Figure 7. Lipids are more vulnerable than proteins in PPMS lesions.

(A and B) Quantification of staining of FluoroMyelin (A) and PLP (B) in the frontal lobes from 5 human brains without neurological disease (control) and 30 lesions from 6 patients with PPMS. (C) Scatter plot of FluoroMyelin intensity versus PLP intensity in the samples in A. The solid lines among red dots represent the average levels of FluoroMyelin and PLP in controls. (D–H) Representative images (D) and quantification of FluoroMyelin level (E), PLP level (F), OLIG2⁺ cell number (G), and QKI-5 level (H) in controls and 3 subtypes of PPMS lesions, which were divided according to the level of FluoroMyelin and PLP in C. n = 5 in the control group; n = 3 in the Fl^hiPLP^lo group; n = 15 in the Fl^loPLP^hi group; n = 12 in the Fl^loPLP^lo group. Scale bars: 50 μm. (I and J) Comparison of GSEA of fatty acid metabolism pathways (I) and the NES (J) between MS lesions and the controls. Box plots indicate medians, interquartile values, ranges, and individual pathways.
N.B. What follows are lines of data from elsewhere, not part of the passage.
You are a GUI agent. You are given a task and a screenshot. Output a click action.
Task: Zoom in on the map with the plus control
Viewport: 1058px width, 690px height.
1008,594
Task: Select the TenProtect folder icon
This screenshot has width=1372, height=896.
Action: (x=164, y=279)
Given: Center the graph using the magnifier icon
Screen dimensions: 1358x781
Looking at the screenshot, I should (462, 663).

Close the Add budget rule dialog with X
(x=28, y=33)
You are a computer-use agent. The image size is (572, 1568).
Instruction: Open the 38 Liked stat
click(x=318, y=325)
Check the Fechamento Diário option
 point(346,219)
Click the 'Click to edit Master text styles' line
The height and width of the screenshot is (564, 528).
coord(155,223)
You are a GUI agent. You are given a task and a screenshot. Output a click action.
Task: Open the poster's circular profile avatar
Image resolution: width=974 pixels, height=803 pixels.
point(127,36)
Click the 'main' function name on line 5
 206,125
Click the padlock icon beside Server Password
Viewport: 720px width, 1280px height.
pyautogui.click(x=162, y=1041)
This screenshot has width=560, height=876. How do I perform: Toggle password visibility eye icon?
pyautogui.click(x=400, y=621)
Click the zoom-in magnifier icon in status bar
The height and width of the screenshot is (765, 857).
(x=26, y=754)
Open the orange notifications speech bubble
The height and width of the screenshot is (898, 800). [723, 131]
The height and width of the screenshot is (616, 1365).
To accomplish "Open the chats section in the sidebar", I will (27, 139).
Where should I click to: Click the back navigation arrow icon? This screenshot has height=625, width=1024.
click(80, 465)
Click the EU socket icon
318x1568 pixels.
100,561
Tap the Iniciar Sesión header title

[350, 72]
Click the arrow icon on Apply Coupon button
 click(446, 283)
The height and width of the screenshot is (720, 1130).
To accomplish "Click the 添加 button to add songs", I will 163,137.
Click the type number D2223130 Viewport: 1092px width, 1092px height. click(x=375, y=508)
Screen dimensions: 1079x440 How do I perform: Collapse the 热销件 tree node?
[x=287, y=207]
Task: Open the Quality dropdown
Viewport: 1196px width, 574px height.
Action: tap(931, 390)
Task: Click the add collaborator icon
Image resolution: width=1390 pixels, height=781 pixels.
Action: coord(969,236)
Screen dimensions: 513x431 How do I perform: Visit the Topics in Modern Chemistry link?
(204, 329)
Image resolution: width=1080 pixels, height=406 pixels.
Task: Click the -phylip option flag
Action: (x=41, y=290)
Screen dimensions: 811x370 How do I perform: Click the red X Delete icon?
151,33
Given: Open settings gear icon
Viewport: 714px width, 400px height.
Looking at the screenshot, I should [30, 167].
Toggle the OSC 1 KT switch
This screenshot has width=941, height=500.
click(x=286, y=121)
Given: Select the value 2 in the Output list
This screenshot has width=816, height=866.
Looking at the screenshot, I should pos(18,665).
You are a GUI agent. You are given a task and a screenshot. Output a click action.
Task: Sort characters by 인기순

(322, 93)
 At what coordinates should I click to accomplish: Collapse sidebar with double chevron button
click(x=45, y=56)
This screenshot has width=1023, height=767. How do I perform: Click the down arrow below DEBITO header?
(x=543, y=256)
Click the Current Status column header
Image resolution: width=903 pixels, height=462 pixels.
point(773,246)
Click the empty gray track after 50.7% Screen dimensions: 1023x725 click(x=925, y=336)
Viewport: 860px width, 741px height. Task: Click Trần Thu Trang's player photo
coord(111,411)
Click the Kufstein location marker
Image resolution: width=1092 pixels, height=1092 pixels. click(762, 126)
BUFA, biosynthesis of unsaturated fatty acids; FAB, fatty acid biosynthesis; FAD, fatty acid degradation; FAE, fatty acid elongation; FAM, fatty acid metabolism; GM, glycerophospholipid metabolism; SM, sphingolipid metabolism. Data are mean ± SD. *P < 0.05; **P < 0.01; ***P < 0.001; ****P < 0.0001 by Student’s t test (A and B), 1-way ANOVA followed by Bonferroni’s post hoc test (E–H), or Wilcoxon’s signed-rank test (J). NS, not significant.